Fig. 1.

Carbon metabolism in plant leaves. In our ¹³C discrimination model, cytosolic GAP has two fates: (i) glycolytic 3PGA and downstream metabolism, and (ii) FBP and downstream metabolism including the biosynthesis of tree-ring glucose (Fig. 4). Forward conversion of GAP to 3PGA can proceed via either non-reversible np-GAPDH or reversible p-GAPDH and PGK, while the reverse conversion of 3PGA to GAP relies on PGK and p-GAPDH. Both the commitment of GAP to 3PGA versus FBP metabolism and the contribution of np-GAPDH versus p-GAPDH to catalysing the GAP to 3PGA forward conversion may alter the ¹³C/¹²C ratio at tree-ring glucose C-4 and respond to environmental cues. In vivo, the reaction catalysed by cytosolic TPI is strongly displaced from equilibrium on the side of GAP (Wieloch et al., 2021, Preprint). That is, GAP and DHAP are not in isotopic equilibrium because cytosolic flux from GAP to DHAP is negligible.

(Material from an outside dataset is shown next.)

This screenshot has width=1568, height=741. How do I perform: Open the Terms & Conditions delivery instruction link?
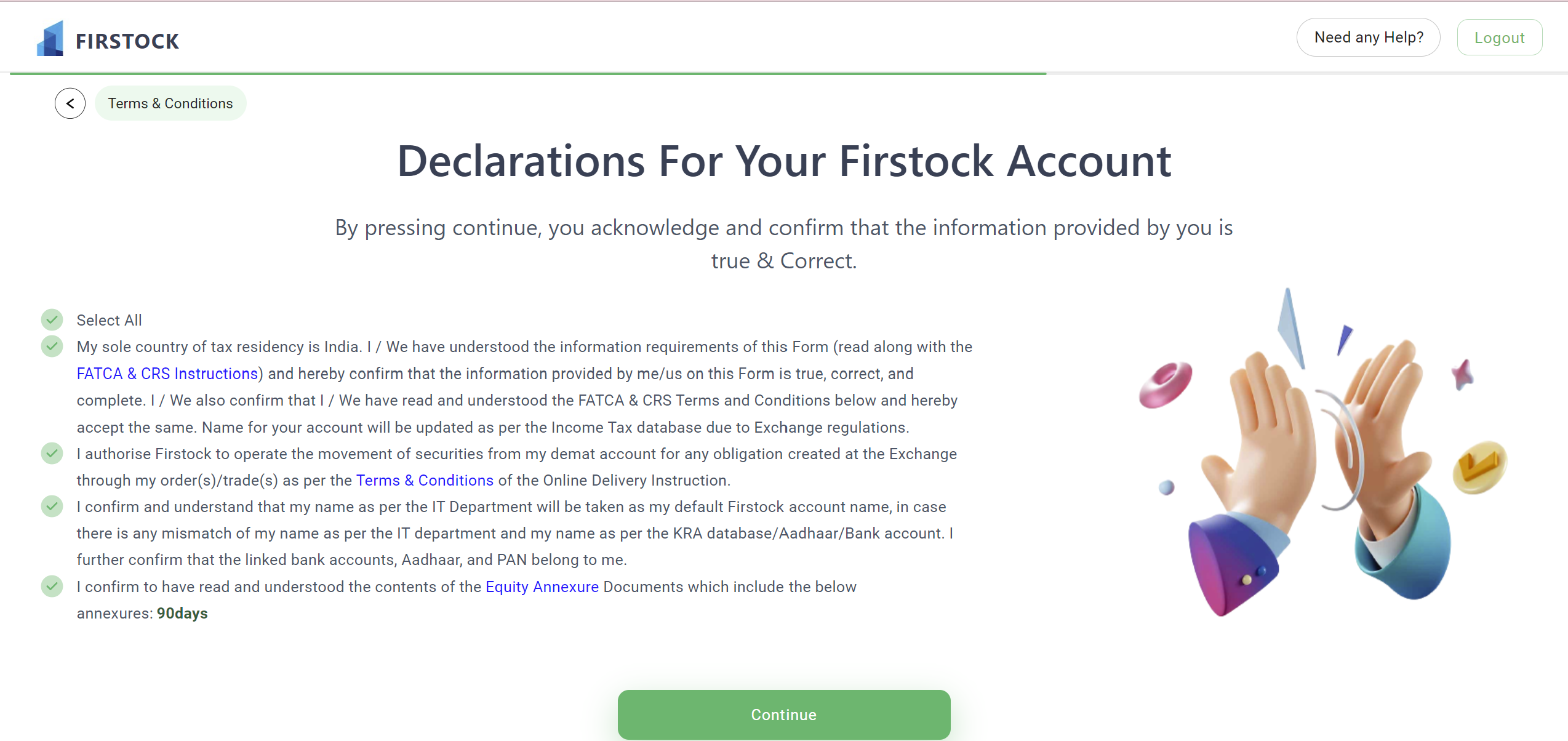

Parts of the PCO cycle reside outside chloroplasts, in peroxisomes, and mitochondria. Figure 2 shows the depicted reactions in detail. Abbreviations: 1,3BPGA, 1,3-bisphosphoglycerate; 3PGA, 3-phosphoglycerate; Aldolase, fructose-bisphosphate aldolase; CBC, Calvin–Benson cycle; DHAP, dihydroxyacetone phosphate; FBP, fructose 1,6-bisphosphate; GAP, glyceraldehyde 3-phosphate; np-GAPDH, non-phosphorylating glyceraldehyde-3-phosphate dehydrogenase; PCO cycle, photosynthetic carbon oxidation (photorespiration) cycle; p-GAPDH, phosphorylating glyceraldehyde-3-phosphate dehydrogenase; PGK, phosphoglycerate kinase; TPI, triose-phosphate isomerase.